Whiskey 220 ~ October 1794, Part 3 of 3
The Whiskey Rebellion 1791-94: Western Pennsylvania
Distillation creates essence … and sometimes that essence is a name.
As part of his executive duties, President Washington takes it upon himself to meet with two citizens fresh from a Whiskey Rebellion meeting:
“On the 9th, William Findley and David Redick – deputed by the Committee of Safety (as it is designated) which met on the 2nd of this month at Parkinsons Ferry arrived in Camp with the Resolutions of the said Committee.”
“... the ignorance, & general want of information among the people far exceeded any thing he had any conception of; That it was not merely the excise law their opposition was aimed at, but to all law, & Government; and to the Officers of Government; and that the situation in which he had been, & the life he had led for sometime, was such, that rather than go through it again, he would prefer quitting this scene altogether.”
So the Representative had had enough: what of the People?
George notes some good news from the two on that front with one exception; George writes that Mr. Redick reported: “That no person of any consequence, except one, but what had availed themselves of the proffered amnesty.”

■ Exercise tasks ■
a – Transcribe the Whiskey Rebellion excerpt from "As part of his" to "of the People?".
b – According to the Whiskey Rebellion excerpt, where did the Committee of Safety meet on the 2nd of the month?
c – The Whiskey Rebellion excerpt reports what the people's opposition was aimed at. List each target it names.

■ Extracted data ■
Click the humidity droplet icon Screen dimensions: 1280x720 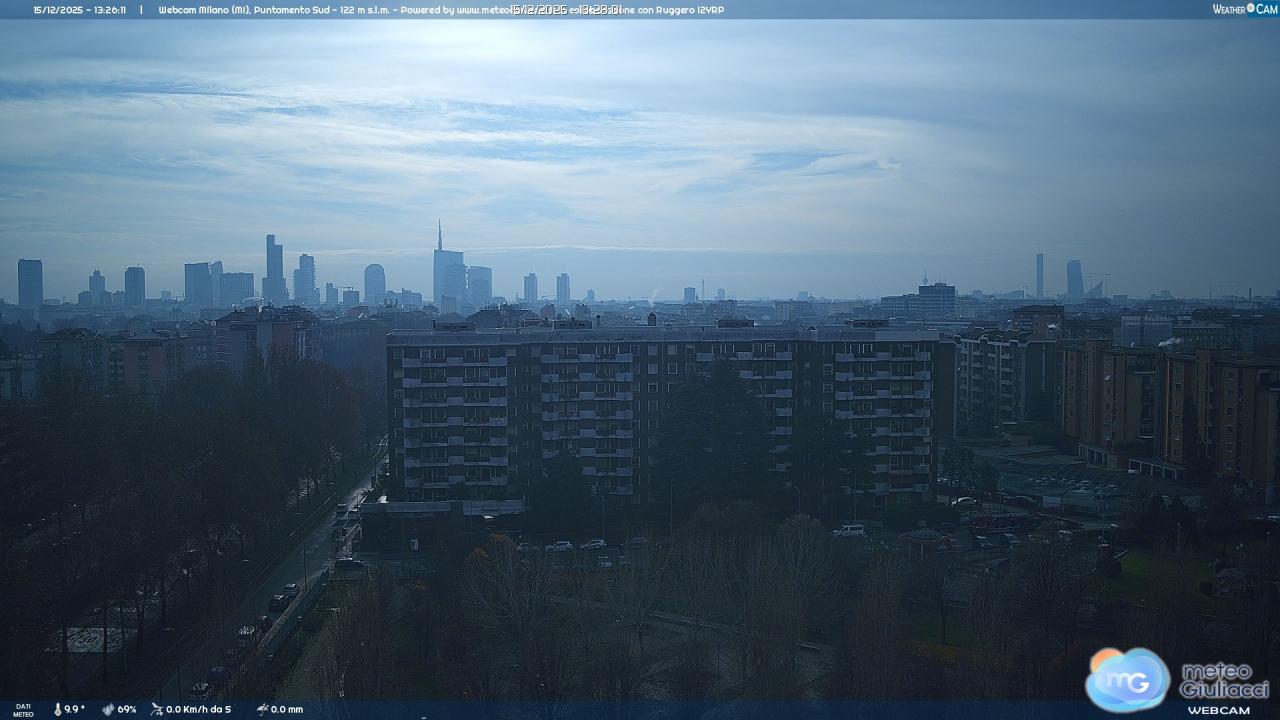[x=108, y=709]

...

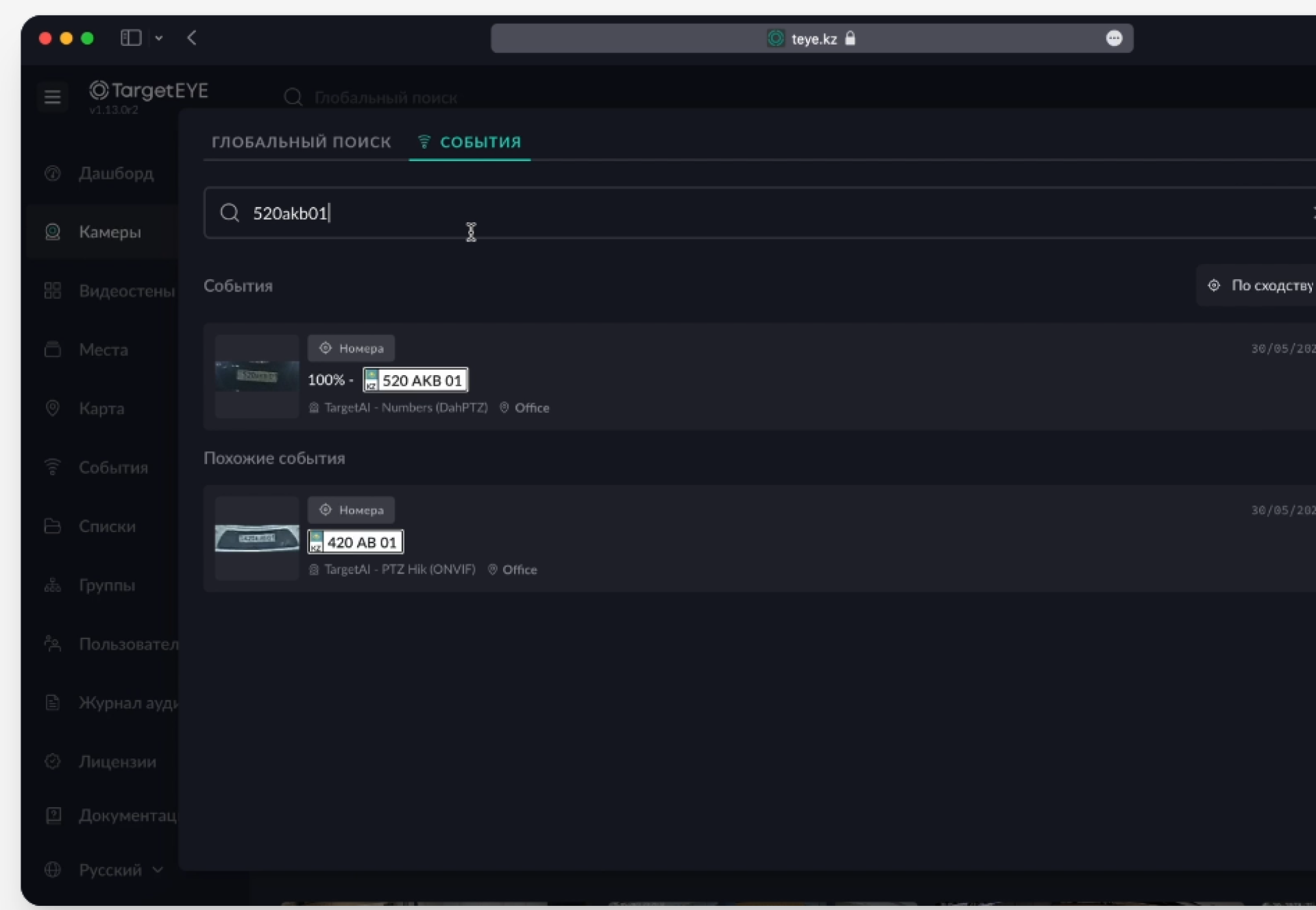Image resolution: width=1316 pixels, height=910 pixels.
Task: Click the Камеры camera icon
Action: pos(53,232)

--

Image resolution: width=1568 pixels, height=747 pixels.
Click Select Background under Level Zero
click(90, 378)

■ Solutions to the tasks ■
a –
As part of his executive duties, President Washington takes it upon himself to meet with two citizens fresh from a Whiskey Rebellion meeting:
“On the 9th, William Findley and David Redick – deputed by the Committee of Safety (as it is designated) which met on the 2nd of this month at Parkinsons Ferry arrived in Camp with the Resolutions of the said Committee.”
“... the ignorance, & general want of information among the people far exceeded any thing he had any conception of; That it was not merely the excise law their opposition was aimed at, but to all law, & Government; and to the Officers of Government; and that the situation in which he had been, & the life he had led for sometime, was such, that rather than go through it again, he would prefer quitting this scene altogether.”
So the Representative had had enough: what of the People?

b – At Parkinsons Ferry.

c –
- the excise law
- all law
- Government
- the Officers of Government